De início, pensou que o canto da criança fizesse parte de algum jogo, quando de súbito compreendeu que “aquilo só podia ser uma ordem divina para abrir meu livro das Escrituras e ler as primeiras linhas em que meus olhos batessem”.
Imediatamente parou de soluçar, levantou-se e correu até a cópia das Epístolas de São Paulo, que deixara em um banco
próximo. Pegou o livro, abriu-o e leu as primeiras palavras que viu:
“... não na orgia e naembriaguez, não na luxúria e na lascívia, não na disputa e na inveja.
Ao invés disso, tome a si o Senhor Jesus Cristo e não se demore mais pensando na carne, a fim de saciar seus desejos.”
Agostinho fora convertido então.
Voltou para casa e contou à mãe o que tinha acontecido, e ela se encheu de alegria.
Durante séculos, muitos cristãos consideraram a conversão de Agostinho ao cristianismo um milagre, mas vale a pena ressaltar que, prestando atenção às Epístolas de São Paulo, a voz de Deus não tem muita opção senão falar em termos cristãos.
Tivesse Agostinho examinado os Upanishads ou o Livro Egípcio dos Mortos, talvez tivesse se deparado com uma passagem muito
similar que o exortasse a se tornar um hindu ou a adorar o Deus Sol Rá.
Agostinho se demitiu do cargo de professor e desistiu da idéia de se casar.
No sábado anterior à Páscoa de 387, ele e seu filho Adeodato foram batizados por Ambrósio em Milão.
Agostinho e a mãe decidiram em seguida retornar à Numídia.
Quando estavam prestes a embarcar no porto de Óstia, Mônica contraiu uma febre.
Agostinho fez o que pôde cuidando dela, mas sua missão tinha sido concluída e ela morreu.
Anos mais tarde Mônica foi canonizada, sendo hoje a padroeira das mulheres casadas.

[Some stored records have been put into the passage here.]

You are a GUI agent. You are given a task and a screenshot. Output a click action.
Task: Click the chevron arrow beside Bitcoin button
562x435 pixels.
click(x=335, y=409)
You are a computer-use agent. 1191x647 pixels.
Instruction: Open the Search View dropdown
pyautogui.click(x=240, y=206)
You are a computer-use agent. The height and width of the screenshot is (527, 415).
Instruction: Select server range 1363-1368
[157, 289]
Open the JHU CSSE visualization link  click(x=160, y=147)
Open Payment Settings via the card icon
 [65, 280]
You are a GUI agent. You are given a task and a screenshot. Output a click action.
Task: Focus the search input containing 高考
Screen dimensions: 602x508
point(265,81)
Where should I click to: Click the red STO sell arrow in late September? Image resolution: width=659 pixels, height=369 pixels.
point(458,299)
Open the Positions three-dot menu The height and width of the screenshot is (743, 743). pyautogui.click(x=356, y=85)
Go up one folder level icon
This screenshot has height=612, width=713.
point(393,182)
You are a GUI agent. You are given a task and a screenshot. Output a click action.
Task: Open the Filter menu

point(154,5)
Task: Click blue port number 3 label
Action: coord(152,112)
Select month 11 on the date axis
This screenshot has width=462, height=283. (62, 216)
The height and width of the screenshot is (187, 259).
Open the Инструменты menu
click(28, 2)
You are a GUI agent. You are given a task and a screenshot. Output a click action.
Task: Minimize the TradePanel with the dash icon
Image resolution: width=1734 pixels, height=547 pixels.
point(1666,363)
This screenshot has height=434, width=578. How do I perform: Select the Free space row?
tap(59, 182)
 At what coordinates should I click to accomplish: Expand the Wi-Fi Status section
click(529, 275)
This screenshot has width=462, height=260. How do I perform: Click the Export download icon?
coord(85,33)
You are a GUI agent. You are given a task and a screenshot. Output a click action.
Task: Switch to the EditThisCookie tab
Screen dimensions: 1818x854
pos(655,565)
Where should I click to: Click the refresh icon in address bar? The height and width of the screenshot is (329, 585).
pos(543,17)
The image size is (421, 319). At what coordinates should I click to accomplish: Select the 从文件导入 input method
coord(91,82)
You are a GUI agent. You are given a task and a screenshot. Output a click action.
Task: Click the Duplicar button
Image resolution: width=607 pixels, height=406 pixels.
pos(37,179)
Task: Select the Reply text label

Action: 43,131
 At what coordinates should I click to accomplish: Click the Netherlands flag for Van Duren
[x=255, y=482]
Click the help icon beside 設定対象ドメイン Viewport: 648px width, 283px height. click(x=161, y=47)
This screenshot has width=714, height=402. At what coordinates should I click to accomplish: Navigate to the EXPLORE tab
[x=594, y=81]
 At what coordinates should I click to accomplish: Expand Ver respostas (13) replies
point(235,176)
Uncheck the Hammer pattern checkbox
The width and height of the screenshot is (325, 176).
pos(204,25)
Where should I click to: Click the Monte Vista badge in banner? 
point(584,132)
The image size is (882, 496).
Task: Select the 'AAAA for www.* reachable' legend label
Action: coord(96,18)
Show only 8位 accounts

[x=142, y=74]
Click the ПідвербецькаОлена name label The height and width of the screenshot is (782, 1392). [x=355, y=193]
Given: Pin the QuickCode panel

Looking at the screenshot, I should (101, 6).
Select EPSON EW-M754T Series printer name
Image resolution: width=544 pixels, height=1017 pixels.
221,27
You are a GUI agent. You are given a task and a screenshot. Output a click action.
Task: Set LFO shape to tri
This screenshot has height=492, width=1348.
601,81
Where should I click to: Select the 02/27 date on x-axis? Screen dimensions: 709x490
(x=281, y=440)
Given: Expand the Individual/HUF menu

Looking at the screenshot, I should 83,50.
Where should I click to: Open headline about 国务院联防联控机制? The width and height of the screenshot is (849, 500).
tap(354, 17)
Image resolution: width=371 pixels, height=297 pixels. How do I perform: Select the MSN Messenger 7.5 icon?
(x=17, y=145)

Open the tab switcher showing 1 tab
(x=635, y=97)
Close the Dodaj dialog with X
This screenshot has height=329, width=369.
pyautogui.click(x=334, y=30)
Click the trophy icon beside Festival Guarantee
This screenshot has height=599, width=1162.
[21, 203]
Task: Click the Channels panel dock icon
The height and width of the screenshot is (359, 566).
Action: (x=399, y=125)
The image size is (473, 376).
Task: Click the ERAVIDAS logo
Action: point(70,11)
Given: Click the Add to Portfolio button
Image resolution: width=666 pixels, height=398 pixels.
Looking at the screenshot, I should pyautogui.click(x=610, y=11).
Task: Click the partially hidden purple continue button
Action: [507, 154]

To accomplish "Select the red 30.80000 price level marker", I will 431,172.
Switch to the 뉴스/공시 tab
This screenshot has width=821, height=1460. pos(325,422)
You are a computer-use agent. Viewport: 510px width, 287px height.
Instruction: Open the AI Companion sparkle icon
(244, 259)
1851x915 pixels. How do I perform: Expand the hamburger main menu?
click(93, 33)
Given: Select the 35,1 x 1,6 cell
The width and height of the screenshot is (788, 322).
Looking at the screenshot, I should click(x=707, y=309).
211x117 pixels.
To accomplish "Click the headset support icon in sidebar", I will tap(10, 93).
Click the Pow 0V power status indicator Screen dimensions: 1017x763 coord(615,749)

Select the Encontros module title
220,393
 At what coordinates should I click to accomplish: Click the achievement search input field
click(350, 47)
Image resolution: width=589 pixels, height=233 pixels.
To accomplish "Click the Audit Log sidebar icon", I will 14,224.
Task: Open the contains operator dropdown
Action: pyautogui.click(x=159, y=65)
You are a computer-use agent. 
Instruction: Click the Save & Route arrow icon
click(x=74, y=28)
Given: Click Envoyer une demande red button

Seus restos sagrados foram transferidos para Roma, onde jazem adequadamente na Igreja de Sant’Agostino.
Ela é mais lembrada hoje pelo nome de um tranqüilo subúrbio à beira-mar em Los Angeles, cuja população por certo não teria seu comportamento aprovado por ela.
A morte de Santa Mônica encerra a parte narrativa das Confissões, que Agostinho escreveria uma década mais tarde. Agostinho voltou para a África e para sua casa em Tagasta, acompanhado de diversos amigos devotos.
Aí estabeleceram uma comunidade para viver uma vida monástica, e Agostinho passava a maior parte do tempo escrevendo e estudando.
Apesar de todos os seus arroubos de paixão e pecado, era essencialmente um tipo contemplativo.
Esse era o tipo de vida de que mais gostava, e é quase certo que foi durante esse período que desenvolveu as reflexões que serviriam de alicerce para sua filosofia.
Agostinho tinha sido particularmente tocado pelos elementos místicos do neoplatonismo e pela idéia de que o espírito interior do homem liga-o à realidade suprema.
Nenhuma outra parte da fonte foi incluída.